Эти драгоценности Бога, бедные, по-прежнему рассматриваются как простые камни улицы; но как камни, которые иногда могут летать. Если будет угодно Богу, вы и я можем увидеть, как некоторые из камней снова полетят, прежде чем мы увидим смерть. Но здесь я лишь отмечаю интересный факт, что завоеванные почти всегда завоевывают. Спарта убила Афины последним ударом, и она родилась снова. Спарта ушла победоносной и медленно умерла от своих собственных ран. Буры проиграли Южноафриканскую войну и получили Южную Африку.

И это действительно все, что мы можем сделать, когда сражаемся с чем-то, что действительно сильнее нас; мы можем нанести ему смертельную рану в один момент; оно наносит нам смерть в конце. Это кое-что, если мы можем потрясти и поколебать бездумный импульс и огромную невинность зла; точно так же, как камешек на железной дороге может пошатнуть шотландский экспресс. Достаточно для великих мучеников и преступников французской революции того, что они навсегда удивили тайную слабость сильных. Они пробудили и заставили вечно прыгать и дрожать в его склепе труса в сердцах королей.

.....

Когда Джек-победитель великанов впервые увидел великана, его опыт был не таким, как принято считать. Если хотите услышать, я расскажу вам настоящую историю Джека-победителя великанов. Прежде всего, самое ужасное, что Джек впервые почувствовал по поводу великана, это то, что он не был великаном.

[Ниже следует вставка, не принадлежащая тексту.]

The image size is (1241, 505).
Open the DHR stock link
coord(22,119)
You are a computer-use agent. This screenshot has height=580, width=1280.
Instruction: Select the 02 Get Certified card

Он шел через бесконечную лесистую равнину, и на фоне ее далекого горизонта великан был совсем маленькой фигурой, как фигура на картине — он казался просто человеком, идущим по траве. Затем Джек был потрясен, вспомнив, что трава, которую человек приминал, была одним из самых высоких лесов на этой равнине. Человек подходил все ближе и ближе, становясь все больше и больше, и в тот момент, когда он превзошел возможный рост человечества, Джек почти закричал. Остальное было невыносимым апокалипсисом.

Великан обладал одним пугающим качеством чуда; чем более он становился невероятным, тем более он становился твердым. Чем меньше можно было поверить в него, тем яснее его можно было видеть. Было невыносимо, что так много неба должно быть занято одним человеческим лицом. Его глаза, которые выделялись, как окна-эркеры, стали еще больше, и не было метафоры, которая могла бы вместить их величину; но все же это были человеческие глаза. Интеллект Джека был полностью подавлен этим огромным гипнозом лица, которое заполняло небо; его последняя надежда была затоплена, его пять чувств все еще от ужаса.

Но в нем все еще стояла своего рода холодная рыцарственность, достоинство мертвой чести, которая не хотела забывать маленький и бесполезный меч в его руке. Он бросился к одной из колоссальных ног этой человеческой башни, и когда он подошел совсем близко к ней, лодыжка выгнулась над ним, как пещера. Затем он приставил острие своего меча к стопе и налег на него всем своим весом, пока он не вошел до рукоятки и не сломал рукоятку, а затем сломался прямо под ней. И было ясно, что великан почувствовал своего рода укол, ибо он на мгновение схватил свою огромную ногу в свою огромную руку; а затем, опустив ее снова, он наклонился и уставился на землю, пока не увидел своего врага.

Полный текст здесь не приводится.